O consumo aparente de aço laminado na América Latina e Caribe atingiu 10,3 milhões de toneladas, 16% inferior na comparação com o mesmo bimestre do ano passado. Os maiores aumentos no consumo, em termos absolutos e percentuais, foram registrados em Honduras (75 mil toneladas adicionais, crescendo 217%), Guatemala (24 mil toneladas adicionais, crescendo 16%), México (15 mil toneladas adicionais, crescendo 0,4%) e Chile (2 mil toneladas adicionais, um aumento de 1%). Em contrapartida, a retração no consumo foi verificada no Brasil, com 1,4 milhão de toneladas, 34% menor. Enquanto Argentina, Peru e Colômbia registraram quedas de 8%, 8% e 7%. Do total latino-americano, 53% correspondem a produtos planos (5,4 milhões de toneladas), 46% a produtos longos (4,7 milhões de toneladas) e 1% a tubos sem costura (151 mil toneladas).
No 1º bimestre as importações de laminados na região alcançaram 3,6 milhões de toneladas, recuo de 22% ante o mesmo bimestre de 2015. Deste total, 65% correspondem a produtos planos (2,3 milhões de toneladas), 32% a produtos longos (1,2 milhões de toneladas) e 3% a tubos sem costura (11 mil toneladas).

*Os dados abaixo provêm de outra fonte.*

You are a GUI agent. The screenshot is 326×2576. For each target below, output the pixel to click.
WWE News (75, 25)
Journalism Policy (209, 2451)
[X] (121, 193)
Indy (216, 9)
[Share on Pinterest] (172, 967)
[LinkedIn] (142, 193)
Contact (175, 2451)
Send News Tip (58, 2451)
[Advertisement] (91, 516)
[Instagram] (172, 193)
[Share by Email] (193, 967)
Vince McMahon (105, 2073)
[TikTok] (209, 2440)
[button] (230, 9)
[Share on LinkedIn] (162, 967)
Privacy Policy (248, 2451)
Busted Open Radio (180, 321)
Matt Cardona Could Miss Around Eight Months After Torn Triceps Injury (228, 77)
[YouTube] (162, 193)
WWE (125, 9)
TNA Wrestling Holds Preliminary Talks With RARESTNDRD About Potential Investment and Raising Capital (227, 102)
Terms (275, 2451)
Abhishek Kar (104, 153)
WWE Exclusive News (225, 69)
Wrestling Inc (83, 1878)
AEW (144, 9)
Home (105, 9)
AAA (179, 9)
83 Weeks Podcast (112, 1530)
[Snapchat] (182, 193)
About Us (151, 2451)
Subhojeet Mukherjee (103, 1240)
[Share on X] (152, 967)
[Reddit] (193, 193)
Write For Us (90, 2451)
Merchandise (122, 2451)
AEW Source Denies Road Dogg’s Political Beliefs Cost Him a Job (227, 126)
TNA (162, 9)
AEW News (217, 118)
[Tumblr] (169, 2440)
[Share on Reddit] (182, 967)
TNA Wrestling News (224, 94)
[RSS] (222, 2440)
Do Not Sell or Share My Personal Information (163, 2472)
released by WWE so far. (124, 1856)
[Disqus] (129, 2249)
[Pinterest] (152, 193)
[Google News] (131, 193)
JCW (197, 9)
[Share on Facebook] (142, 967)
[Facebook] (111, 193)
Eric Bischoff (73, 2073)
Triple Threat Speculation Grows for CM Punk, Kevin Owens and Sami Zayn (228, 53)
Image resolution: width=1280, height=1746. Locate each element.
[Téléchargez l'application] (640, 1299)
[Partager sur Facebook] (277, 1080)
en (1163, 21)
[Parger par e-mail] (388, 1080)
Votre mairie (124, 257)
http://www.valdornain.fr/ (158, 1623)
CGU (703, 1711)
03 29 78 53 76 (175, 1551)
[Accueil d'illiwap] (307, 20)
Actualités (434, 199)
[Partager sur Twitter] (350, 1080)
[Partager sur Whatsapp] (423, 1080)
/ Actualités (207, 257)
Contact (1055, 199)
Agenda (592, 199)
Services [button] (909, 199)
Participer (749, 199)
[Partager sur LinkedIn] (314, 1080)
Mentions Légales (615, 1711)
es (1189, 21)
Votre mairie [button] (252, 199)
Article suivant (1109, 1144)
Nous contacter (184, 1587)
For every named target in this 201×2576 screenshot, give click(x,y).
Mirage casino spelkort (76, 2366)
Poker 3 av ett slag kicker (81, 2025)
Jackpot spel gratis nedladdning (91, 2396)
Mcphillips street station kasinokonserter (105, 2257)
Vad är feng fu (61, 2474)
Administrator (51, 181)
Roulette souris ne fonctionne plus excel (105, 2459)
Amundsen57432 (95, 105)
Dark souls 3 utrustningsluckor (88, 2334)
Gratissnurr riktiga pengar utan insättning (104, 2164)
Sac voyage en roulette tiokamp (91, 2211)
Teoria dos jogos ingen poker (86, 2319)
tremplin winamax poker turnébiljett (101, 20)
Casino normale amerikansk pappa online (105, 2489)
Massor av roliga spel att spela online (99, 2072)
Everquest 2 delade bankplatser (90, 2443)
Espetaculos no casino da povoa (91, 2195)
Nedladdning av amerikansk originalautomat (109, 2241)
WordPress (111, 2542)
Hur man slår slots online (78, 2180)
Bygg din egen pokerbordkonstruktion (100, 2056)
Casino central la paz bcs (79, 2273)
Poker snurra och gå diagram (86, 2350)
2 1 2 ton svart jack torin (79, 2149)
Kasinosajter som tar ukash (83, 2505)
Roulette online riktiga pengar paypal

Atualmente, as importações de laminados representam 35% do consumo da região, o que traz um desestímulo para a indústria local, problemas comerciais e põe em risco fontes de trabalho. Já as exportações atingiram 1,4 milhão de toneladas, 15% a mais sobre janeiro/fevereiro de 2015. Desse total, 56% correspondem a produtos planos (785 mil toneladas), 37% a produtos
longos (516 mil toneladas) e 8% a tubos sem costura
(109 mil toneladas). Com isto, a região fechou o bimestre com déficit de 2,2 milhões de toneladas de aço laminado, 35% abaixo do 1º bimestre de 2015. Entre janeiro e fevereiro de 2016, Brasil foi o único país que manteve um excedente em seu comércio de aço laminado, de 601 mil toneladas. O maior déficit foi registrado no México (-918 mil toneladas). Na sequência estão Colômbia (-410 mil toneladas), Peru (-301 mil toneladas) e Chile (-270 mil toneladas).
Informações preliminares de março indicam produção de aço bruto de 4,8 milhões de toneladas, incremento de 3% em relação a fevereiro e 11% menos na comparação com março de 2015. A produção de laminados fechou em 4,3 milhões de toneladas, 7% mais do que em fevereiro e 9% menos que em março 2015.